Gail R. Hansen, MPH, DVM
Senior Officer
The Pew Charitable Trusts
[email protected]
202.540.6467
www.saveantibiotics.org


End notes

1 Sarmah AK, Meyer MT, Boxall AB. A global perspective on the use, sales, exposure pathways, occurrence, fate and effects of veterinary antibiotics (VAs) in the environment. Chemosphere 2006; 65:725-59.
2 National Academy of Sciences NAS 2003. Microbial Threats to Health: Emergence, Detection and Response (Smolinski MS, Hamburg MA, Lederberg J, eds). Committee on Emerging Microbial Threats to Health in the 21st Century, Board on Global Health. Washington, DC:Institute of Medicine of the National Academies, National Academies Press.

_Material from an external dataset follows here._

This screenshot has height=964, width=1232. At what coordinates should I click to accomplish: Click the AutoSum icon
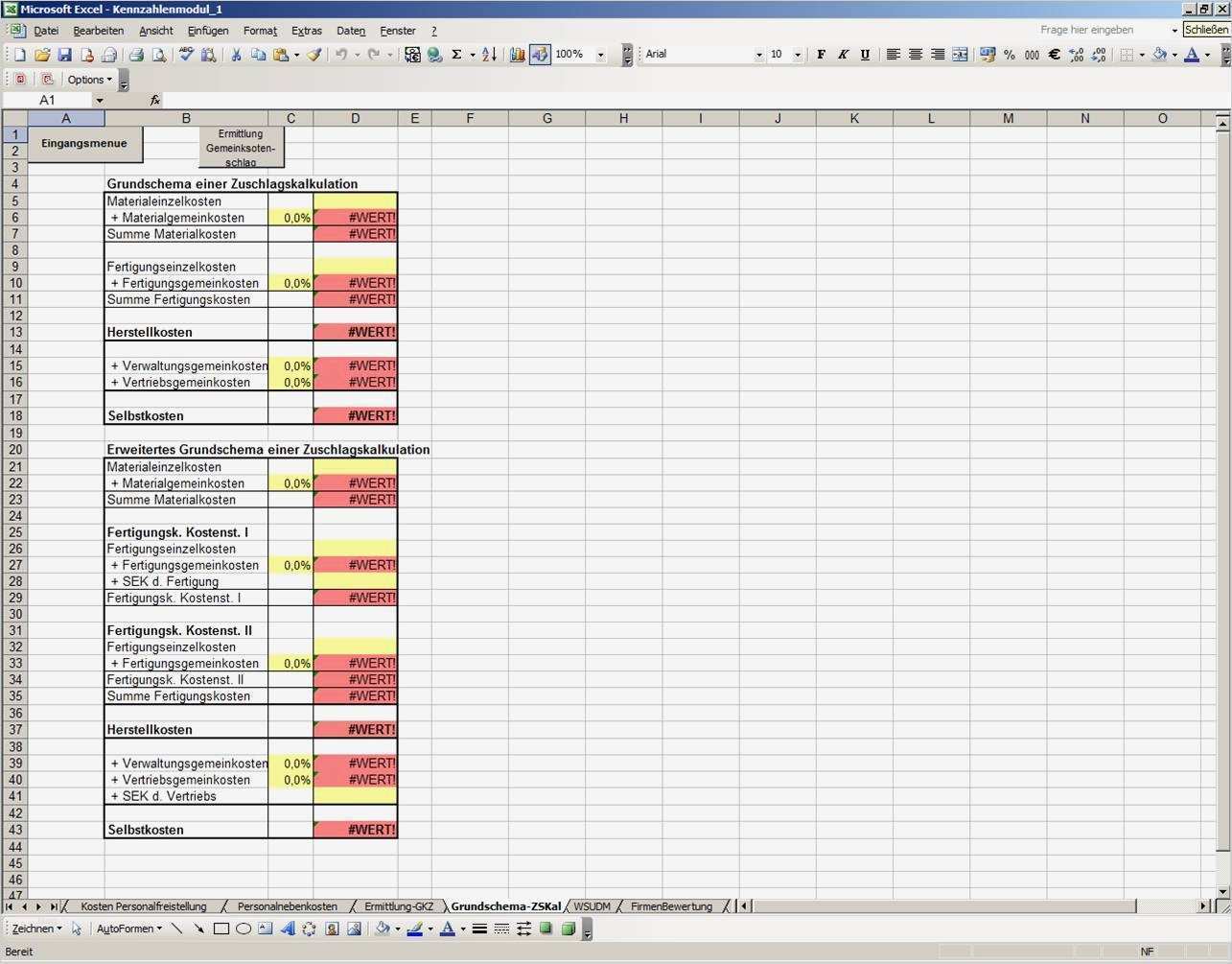[x=457, y=55]
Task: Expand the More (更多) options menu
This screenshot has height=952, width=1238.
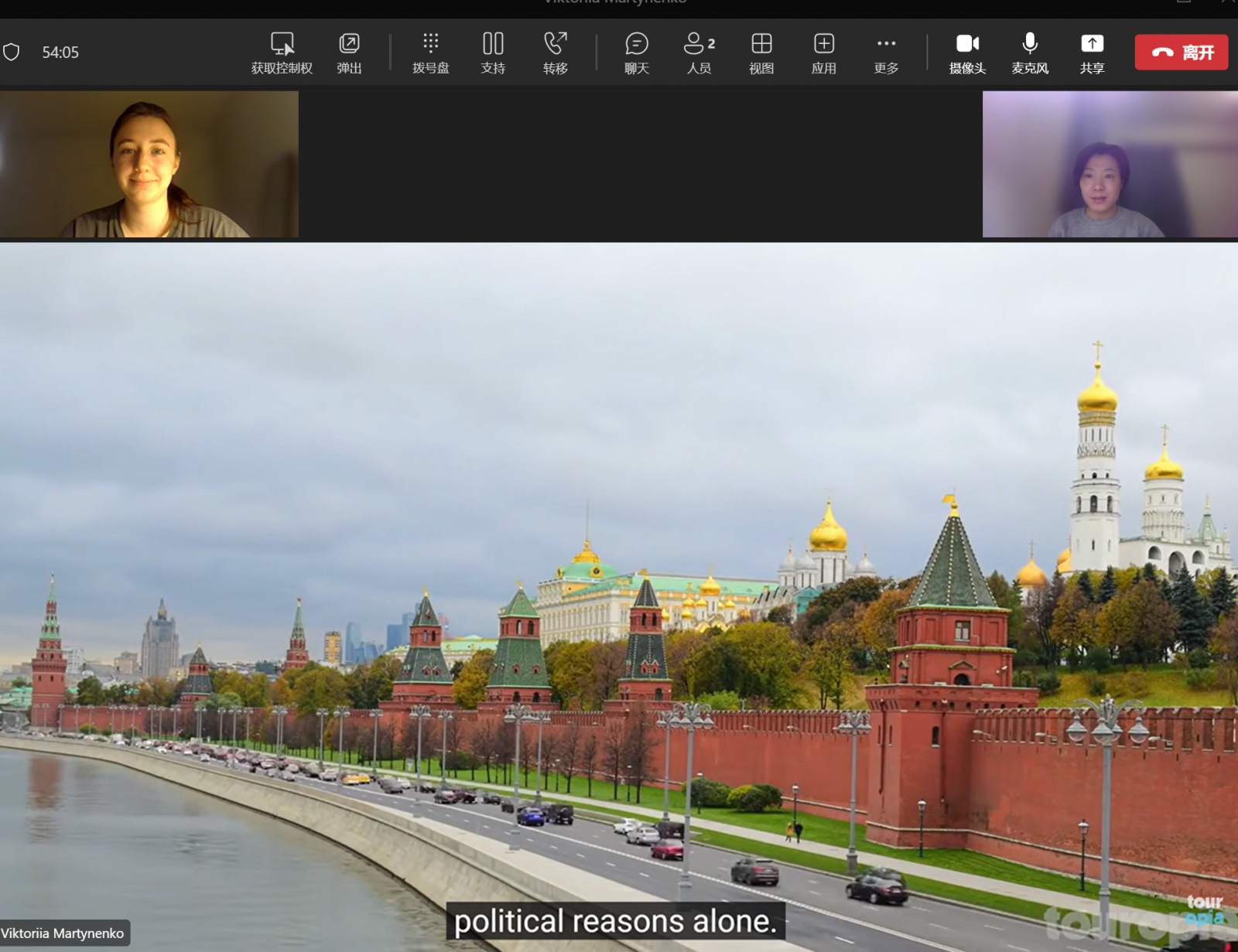Action: (886, 44)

3 Nwosu VC. Antibiotic resistance with particular reference to soil microorganisms. Res Microbiol 2001; 152:421-30.
4 I. Young, A. Rajic, B.J. Wilhelm, L. Waddell, S. Parker, and S.A. McEwen. Comparison of the prevalence of bacterial enteropathogens, potentially zoonotic bacteria and bacterial resistance to antimicrobials in organic and conventional poultry, swine and beef production: a systematic review and meta-analysis. Epidemiol. Infect., 2009. 137: 1217-1232.
5 J.A. Funk, J.T. Lejeune, T.E. Wittum, and P.J. Rajala-Schultz. The effect of subtherapeutic chlortetracycline on antimicrobial resistance in the fecal flora of swine. Microbial Drug Resistance, 2006. 12(3): 210-218.
6 Chapman. Use of antibiotics and roxarsone in broiler chickens in the USA: analysis for the years 1995 to 2000. Poltry Sci. 81(3): 356-64.